WORKING DATA below:

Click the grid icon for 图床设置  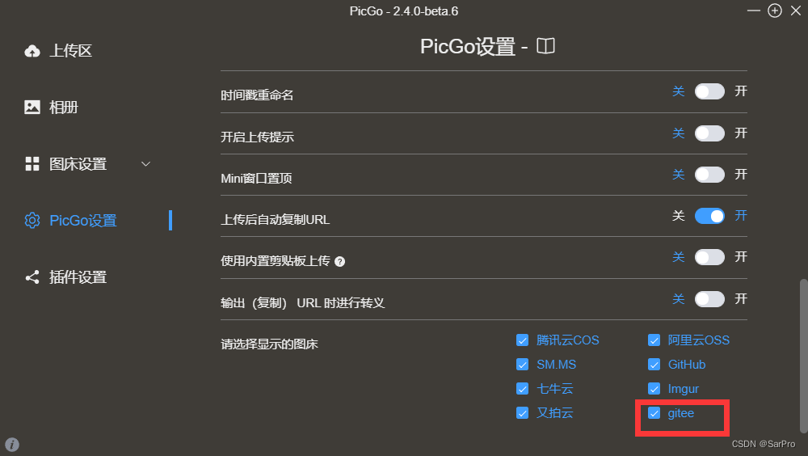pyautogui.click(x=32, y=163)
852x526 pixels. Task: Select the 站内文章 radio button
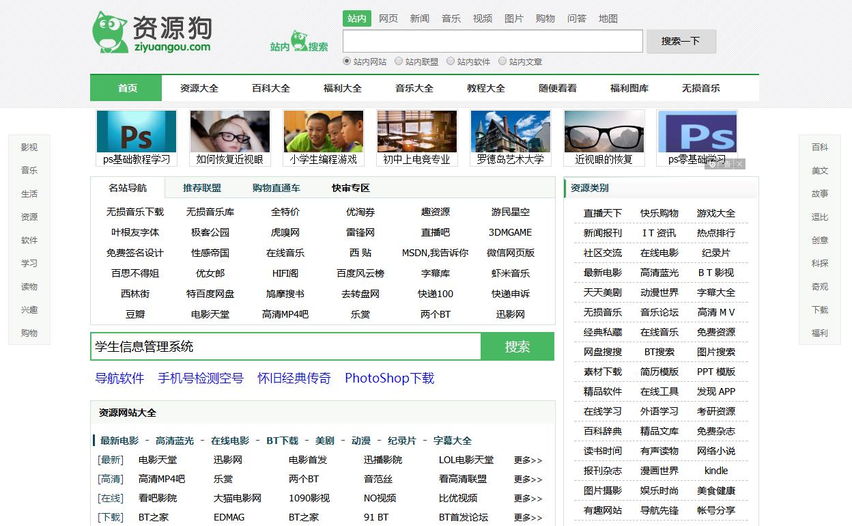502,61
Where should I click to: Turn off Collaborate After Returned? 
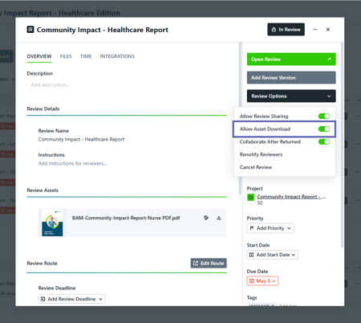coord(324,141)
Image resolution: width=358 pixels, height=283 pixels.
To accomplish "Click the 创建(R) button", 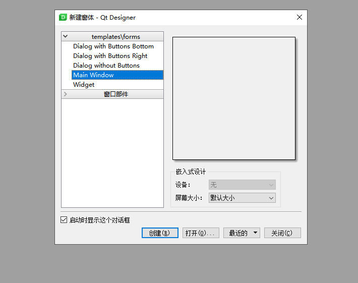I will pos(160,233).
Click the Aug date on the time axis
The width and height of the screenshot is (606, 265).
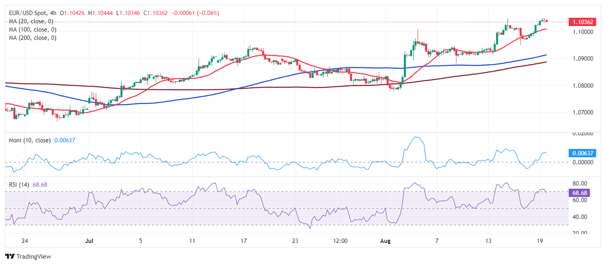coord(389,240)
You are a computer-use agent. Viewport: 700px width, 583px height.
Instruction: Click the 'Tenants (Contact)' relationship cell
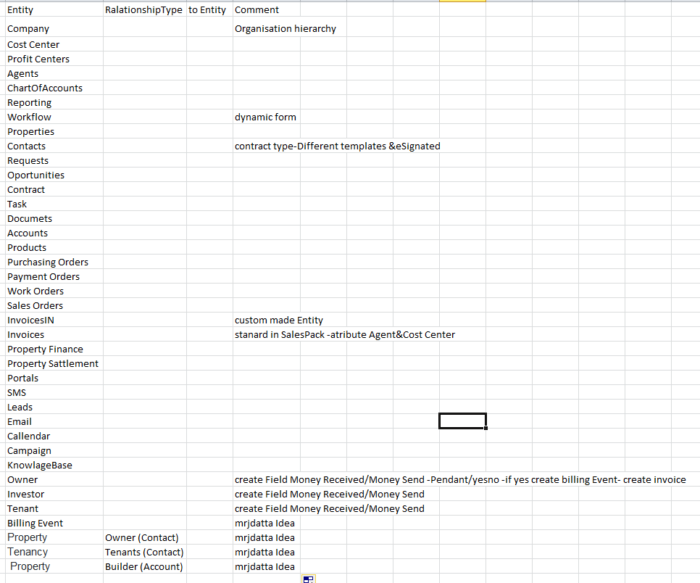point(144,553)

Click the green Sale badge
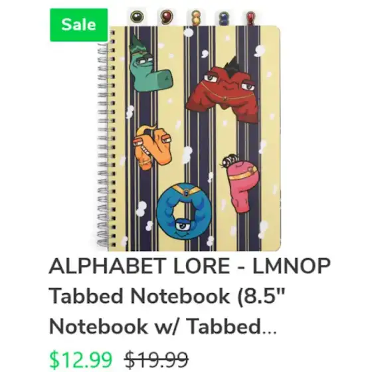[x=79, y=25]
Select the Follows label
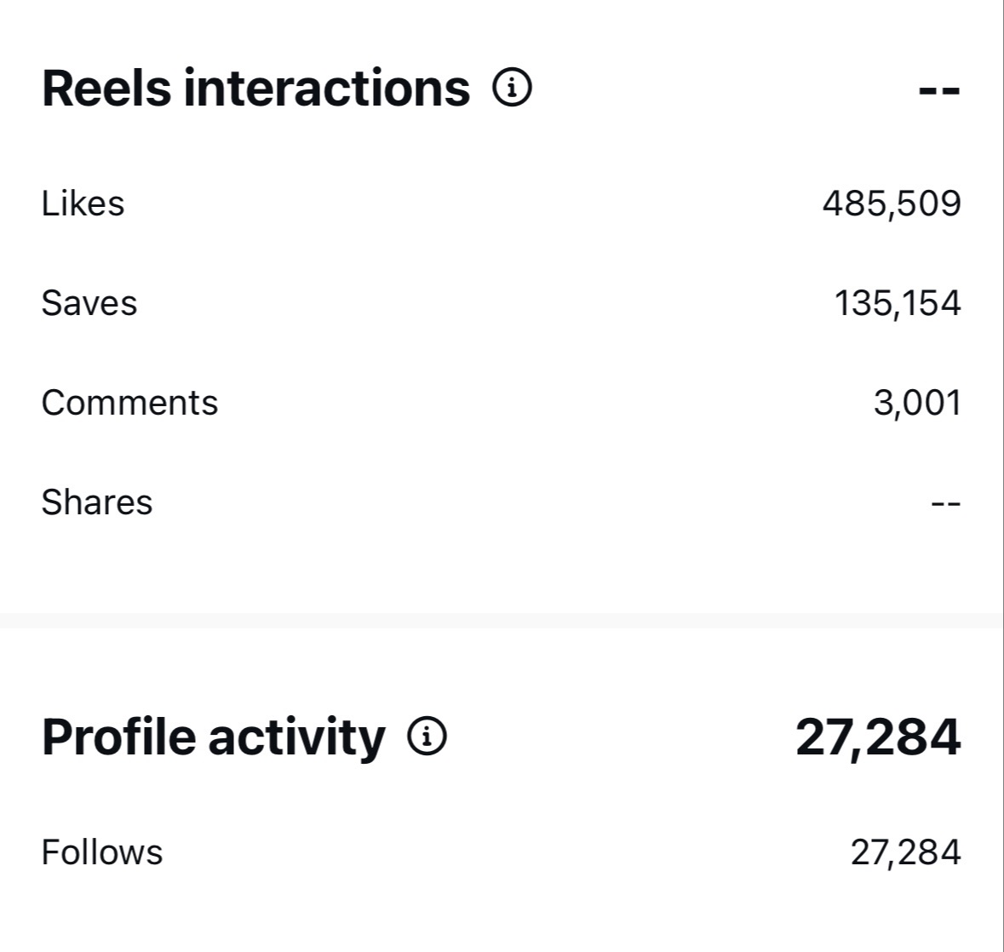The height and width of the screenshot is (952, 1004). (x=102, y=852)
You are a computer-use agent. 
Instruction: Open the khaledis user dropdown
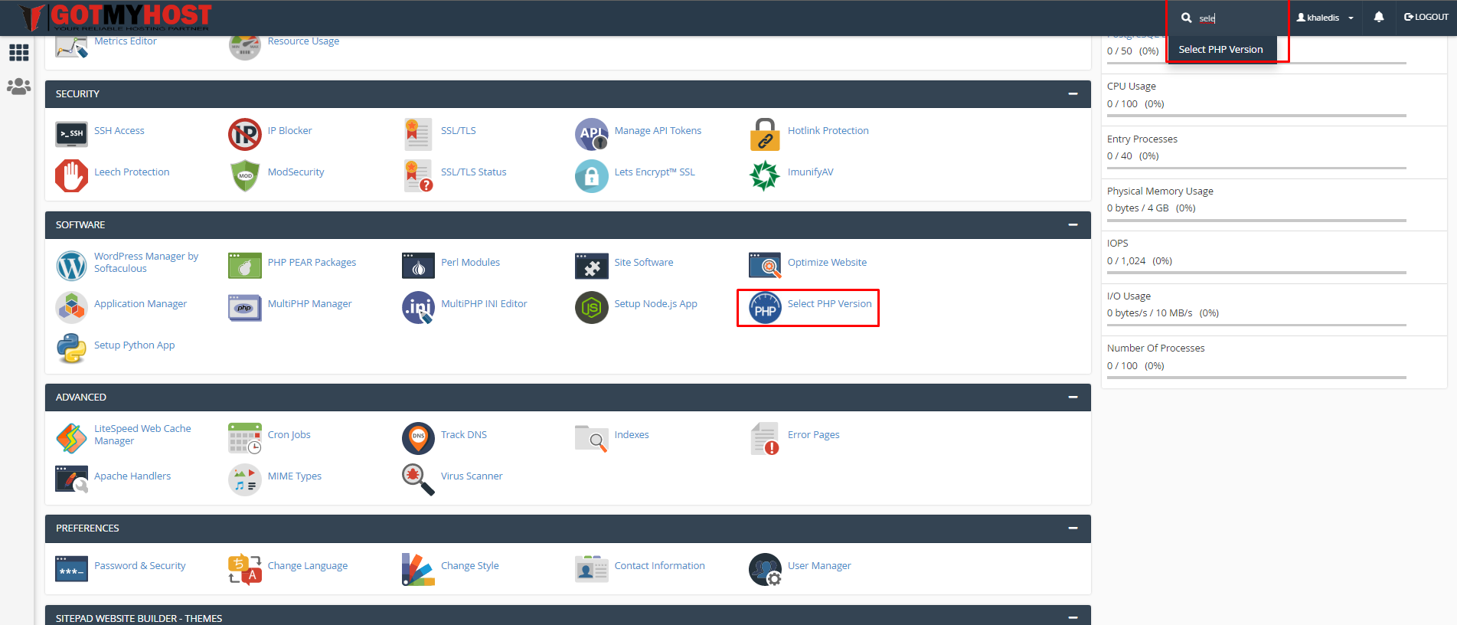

End of WORKING DATA.

• **REQUIRED WORK**
Please reproduce exactly, and nothing more, the lines from the one containing "Select the Follows label" through the last line of the entries, both included; pictures stay out.

• **RESULT OF THIS EXERCISE**
Select the Follows label
The height and width of the screenshot is (952, 1004). (x=102, y=852)
You are a computer-use agent. 
Instruction: Open the khaledis user dropdown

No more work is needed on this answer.